First make the syrup. Place the sugar and water in a pan and simmer over a low heat until the sugar is dissolved. Add the lemon juice, reduce the heat through and simmer for about 10 minutes, until it coats the back of the spoon. Then remove from the heat and leave the syrup to cool. The syrup needs to be cool when poured over the cheese filled pastry strands.

Using some of the melted butter, grease a large baking tray.

Soak the pastry strands well in the melted butter to prevent it burning during baking.

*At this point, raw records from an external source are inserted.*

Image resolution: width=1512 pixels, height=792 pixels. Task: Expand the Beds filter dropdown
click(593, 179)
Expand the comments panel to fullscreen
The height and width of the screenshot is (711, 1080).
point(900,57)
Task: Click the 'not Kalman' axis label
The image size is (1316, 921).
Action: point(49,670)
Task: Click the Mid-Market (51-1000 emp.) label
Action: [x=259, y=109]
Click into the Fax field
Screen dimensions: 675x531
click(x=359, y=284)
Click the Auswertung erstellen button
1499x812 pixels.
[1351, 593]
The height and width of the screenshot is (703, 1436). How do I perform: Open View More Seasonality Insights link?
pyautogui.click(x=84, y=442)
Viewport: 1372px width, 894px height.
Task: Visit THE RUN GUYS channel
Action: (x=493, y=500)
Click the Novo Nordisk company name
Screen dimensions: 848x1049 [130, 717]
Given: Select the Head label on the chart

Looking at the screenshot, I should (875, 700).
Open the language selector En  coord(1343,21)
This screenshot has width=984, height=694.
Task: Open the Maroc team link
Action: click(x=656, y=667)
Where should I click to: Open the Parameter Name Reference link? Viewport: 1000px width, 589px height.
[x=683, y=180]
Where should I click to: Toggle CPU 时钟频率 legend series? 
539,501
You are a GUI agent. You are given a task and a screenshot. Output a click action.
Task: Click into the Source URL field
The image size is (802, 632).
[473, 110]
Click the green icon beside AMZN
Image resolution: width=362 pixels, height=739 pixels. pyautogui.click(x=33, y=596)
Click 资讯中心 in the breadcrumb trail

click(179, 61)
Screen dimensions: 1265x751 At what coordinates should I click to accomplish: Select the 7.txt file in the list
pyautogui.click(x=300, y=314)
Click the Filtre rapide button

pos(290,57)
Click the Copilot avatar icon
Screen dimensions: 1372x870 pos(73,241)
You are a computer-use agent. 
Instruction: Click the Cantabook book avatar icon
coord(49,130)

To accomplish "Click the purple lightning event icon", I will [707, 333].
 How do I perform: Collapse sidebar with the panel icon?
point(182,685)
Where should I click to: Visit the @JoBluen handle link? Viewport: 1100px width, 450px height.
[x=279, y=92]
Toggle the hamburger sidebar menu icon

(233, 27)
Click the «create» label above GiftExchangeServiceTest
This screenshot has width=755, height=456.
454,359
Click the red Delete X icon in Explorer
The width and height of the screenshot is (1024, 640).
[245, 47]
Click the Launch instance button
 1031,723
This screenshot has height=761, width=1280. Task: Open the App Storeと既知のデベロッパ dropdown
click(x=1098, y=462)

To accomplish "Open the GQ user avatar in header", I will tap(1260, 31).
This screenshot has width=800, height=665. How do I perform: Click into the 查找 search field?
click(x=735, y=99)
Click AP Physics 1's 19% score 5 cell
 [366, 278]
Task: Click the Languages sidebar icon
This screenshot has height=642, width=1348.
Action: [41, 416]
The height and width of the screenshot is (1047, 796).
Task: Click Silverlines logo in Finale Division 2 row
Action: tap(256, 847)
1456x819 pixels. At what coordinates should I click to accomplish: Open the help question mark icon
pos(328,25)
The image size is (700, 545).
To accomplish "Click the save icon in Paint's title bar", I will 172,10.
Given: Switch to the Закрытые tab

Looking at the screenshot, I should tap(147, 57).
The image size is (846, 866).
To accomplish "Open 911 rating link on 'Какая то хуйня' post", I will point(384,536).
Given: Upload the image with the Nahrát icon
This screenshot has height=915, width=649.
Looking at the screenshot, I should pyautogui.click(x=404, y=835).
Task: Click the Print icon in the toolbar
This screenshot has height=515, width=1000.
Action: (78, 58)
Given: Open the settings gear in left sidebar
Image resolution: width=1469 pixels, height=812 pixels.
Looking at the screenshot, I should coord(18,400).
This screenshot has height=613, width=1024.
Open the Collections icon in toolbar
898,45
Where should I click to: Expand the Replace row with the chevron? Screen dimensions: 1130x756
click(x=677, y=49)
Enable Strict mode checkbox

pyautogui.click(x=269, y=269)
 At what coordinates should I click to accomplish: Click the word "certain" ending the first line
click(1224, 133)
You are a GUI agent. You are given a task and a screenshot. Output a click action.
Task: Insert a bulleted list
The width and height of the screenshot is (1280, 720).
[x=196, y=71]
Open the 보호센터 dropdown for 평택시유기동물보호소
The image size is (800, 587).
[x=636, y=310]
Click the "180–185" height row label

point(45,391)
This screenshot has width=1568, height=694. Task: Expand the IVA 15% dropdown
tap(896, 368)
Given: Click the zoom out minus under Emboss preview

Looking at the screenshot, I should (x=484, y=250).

Soak the pastry strands well in the melted butter. Use more butter if necessary, as it is important that it is well soaked in order to prevent it burning during the baking time. Divide the pastry strands in two. Spread half of the strands in the base of the baking pan, press it down with your fingers.

Spread or crumble the slices of the fresh mozzarella cheese and the clotted cream (if used) over the top of the pastry and cover with the remainder of the pastry, pressing down firmly.

Cover with the remainder of the pastry over the cheese spread, pressing down firmly.

 

Once you spread the remainder of the pastry over the cheese and pressed down firmly, it is ready to be baked.

Bake the pastry in the preheated oven for 35-40 minutes or until the strands are a deep golden color.

Cut the hot, baked pastry strands into portions and pour the prepared cool syrup over it. Serve immediately whilst still hot and the cheese is gooey. You can decorate with a sprinkling of ground pistachio nuts over the top if you like.